アフターコロナはこんな世の中になる

コロナ禍の今、気軽に旅をするのは難しいものの、旅も人生を豊かにするためには欠かせません。旅の定義は人それぞれですが、僕自身は「コンフォートゾーンから、アンコンフォートゾーンへ飛び出すこと」だと考えています。

出口治明氏
出口治明氏

私たちは家や職場、学校など、安心して暮らせる場所、つまりコンフォートゾーンをベースに生活しています。ここから外に出て、アンコンフォートゾーンという非日常に身を置くと、変わった気づきを得られることがあります。

以前、僕はイスラエルの都市、エルサレムに行ったことがあります。街を歩いているだけで、機関銃を持った女性から「鞄の中身を見せなさい」と止められます。今まで持っていた常識が覆される旅でしたね。日本にいる限り、まずこんな経験はしないでしょう。皆さんもコロナが落ち着いたら、人生に刺激を与える場所へどんどん出かけてみてください。

メディアで度々目にするようになった「ウィズコロナ」と「アフターコロナ」。同じようなものだと考えている人もいるかもしれませんが、僕は「ワクチンや薬ができるまで」をウィズコロナ、「ワクチンや薬ができた後」をアフターコロナと捉えています。

たとえ感染が下火になっても、ワクチンや薬がない間は「ニューノーマル」な生活様式がマストです。人前ではマスクを着用して、手洗いをこまめに行い、ソーシャル・ディスタンシングに気をつけないといけません。一方で、ワクチンや薬ができた後は、コロナはインフルエンザのような存在になる。今はNGとされているハグのような習慣もきっと復活するでしょう。ただ、人々の意識はすぐには戻らないでしょうね。マスクをつけたまま過ごす人も少なくないでしょうし、ハグを嫌がる人もいるかもしれません。

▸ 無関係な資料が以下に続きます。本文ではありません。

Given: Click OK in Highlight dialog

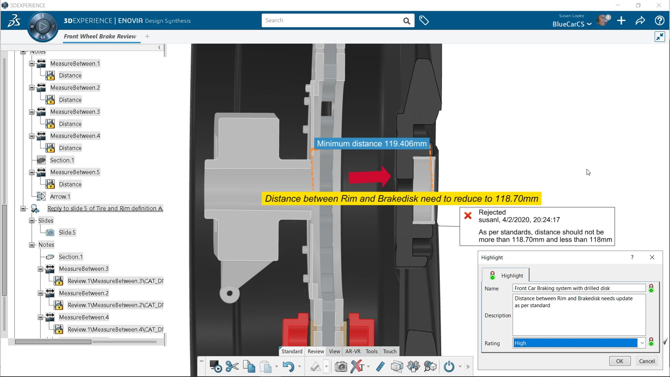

ワクチンや薬が開発されたら、過敏にならなくていいと頭ではわかるのですが、人々の意識はすぐには切り替わりません。動き出したクルマはブレーキなどの摩擦力を加えない限り動き続ける、あの「慣性の法則」と同じように、人の気持ちもサッと切り替わるものではない。人間とはそういうものです。

僕がよく例に出すのが「テレビのリモコン効果」です。古き良き昭和の時代、テレビのリモコンが世に出たときのことは、今でも忘れられません。メディアでは「こんなもの売れるわけがない」「過剰なサービスだ」と散々な言い様でした。リモコンがなくても、部屋の中を1~2メートル歩けばチャンネルを回せるのだから、リモコンを必要とするような横着な人はいない、という見解もあったほど。でも、結果的にリモコン付きのテレビは売れ、今ではなくてはならないものになりました。リモコンが証明したのは、元来人間はとても怠け者で、便利なものには勝てないということです。